Automatic Sash Locks Becoming an Industry Standard

The need for differentiation and higher profit opportunities for window manufacturers are driving demand
By Axel Husen and Steve Gledhill, Interlock USA
March 15, 2008
FEATURE ARTICLE | Materials & Components

Every year, more and more window manufacturers incorporate automatic sash locks into their designs. In fact, what was once thought of as an upgrade exclusive to high-end windows is quickly becoming an industry standard on a large variety of North American windows. Today, innovative designs and progressive window manufacturers have transformed the one-time specialty product into an industry mainstay. Window manufacturers have found that automatic sash locks are a key market differentiator that not only helps to sell more products, but also offers a higher profit opportunity for the company.

The first automatic sash lock for a vinyl window proved to be successful for the manufacturer, which rolled it out as a standard offering soon after its initial launch.

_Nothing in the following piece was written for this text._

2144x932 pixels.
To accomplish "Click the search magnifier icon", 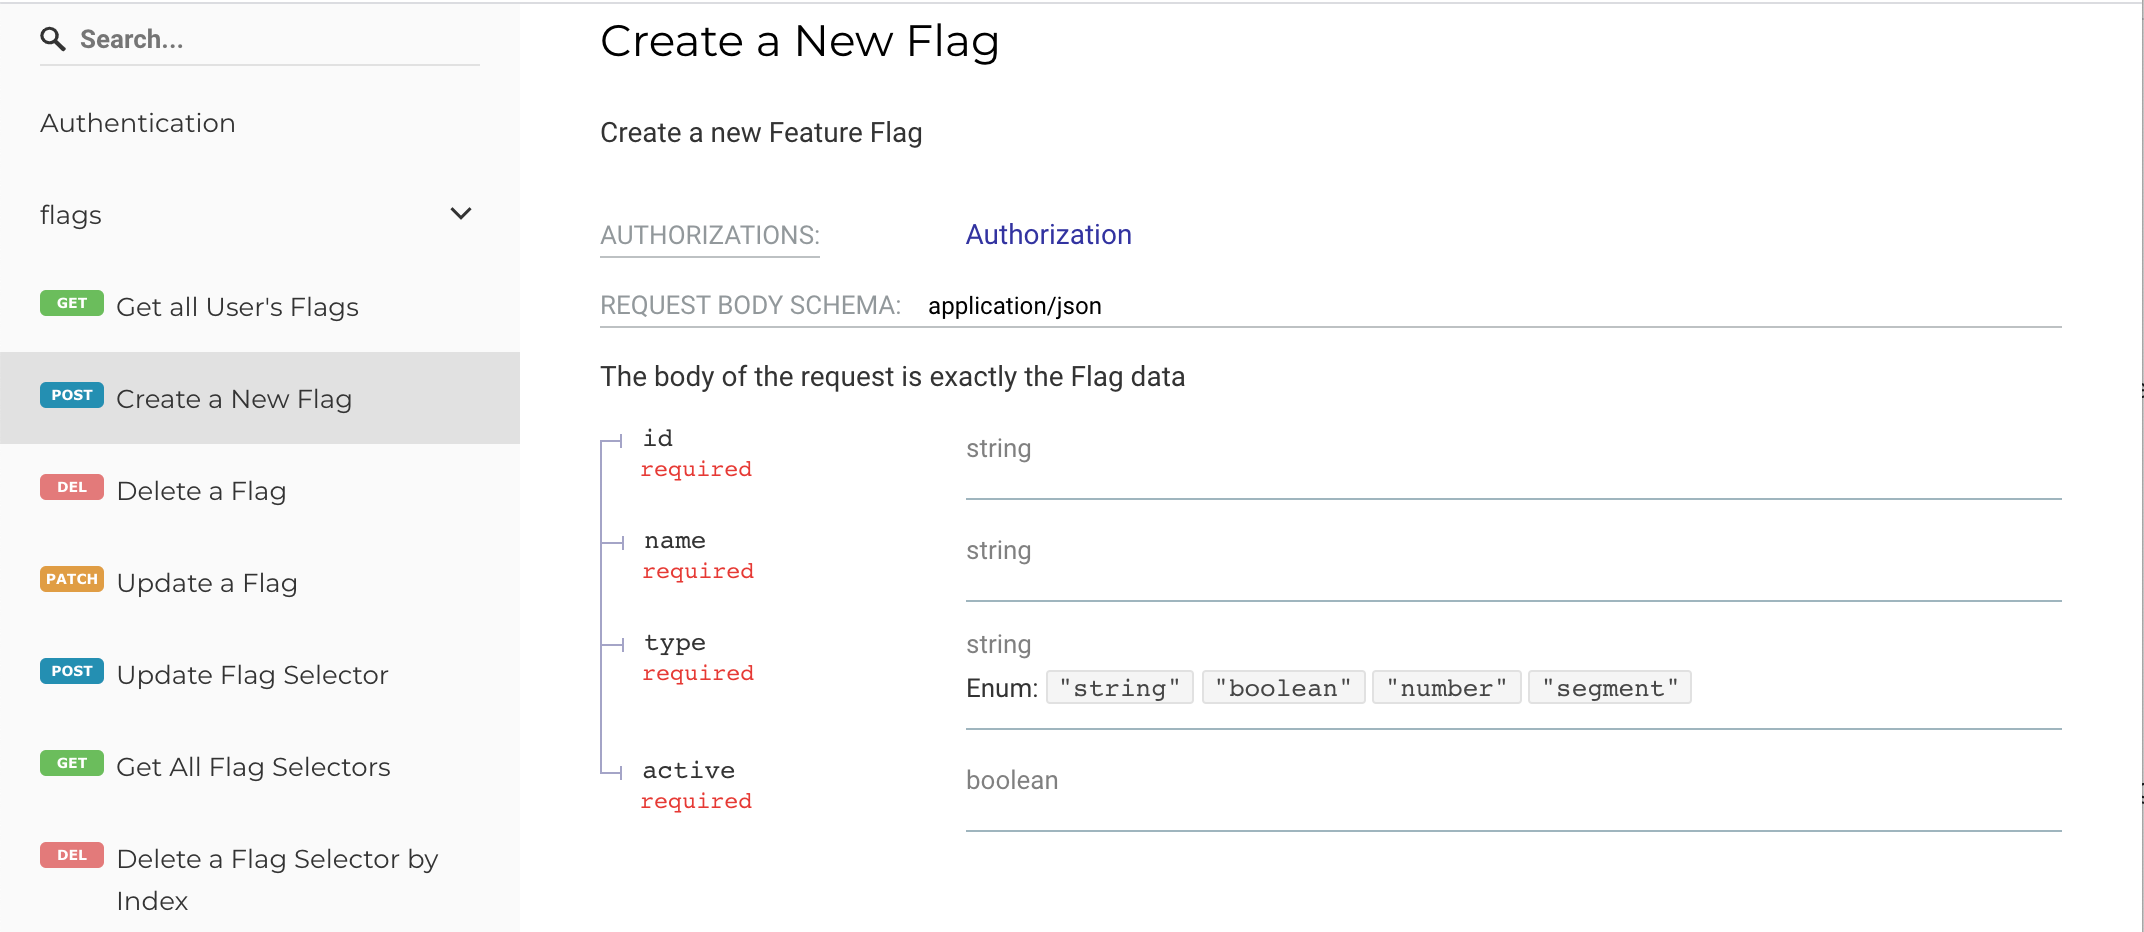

So, why are automatic sash locks becoming so popular? The short answer is innovation. An automatic sash lock differs from a traditional sliding window lock in that the lock automatically engages when you close the window. In this fashion, an automatic sash lock offers homeowners invaluable convenience over a traditional cam lock: ease of use and peace of mind. While performance levels between cam locks and automatic sash locks are equally high, many homeowners consider the indication feature on the automatic sash lock a valuable asset to home security. With this type of lock, a closed window is a locked window—and to the homeowner, this distinction makes a significant difference. It is also this feature that helps window manufacturers obtain a premium on products that carry this new technology.

In addition to home safety, most automatic sash locks are designed so that homeowners cannot inadvertently damage the window with the lock. If a traditional cam lock is accidentally operated while the window is open, the locking cam can damage the window, interior grilles and the lock itself. The engineering and design of automatic sash locks eliminate this problem.

The benefits of automatic sash locks don’t end there. Innovation has been a great driving force behind the market shift toward higher-end hardware, but aesthetics have played a critical role as well. From a homeowner’s point of view, many vinyl windows look very similar to one another. Why buy one over the other? Some manufacturers offer different options and features in the window designs, but aesthetic differentiation is limited, which can make highlighting the benefits a hard sell. So, in an effort to differentiate their products from the competition, window manufacturers have turned to new and innovative hardware.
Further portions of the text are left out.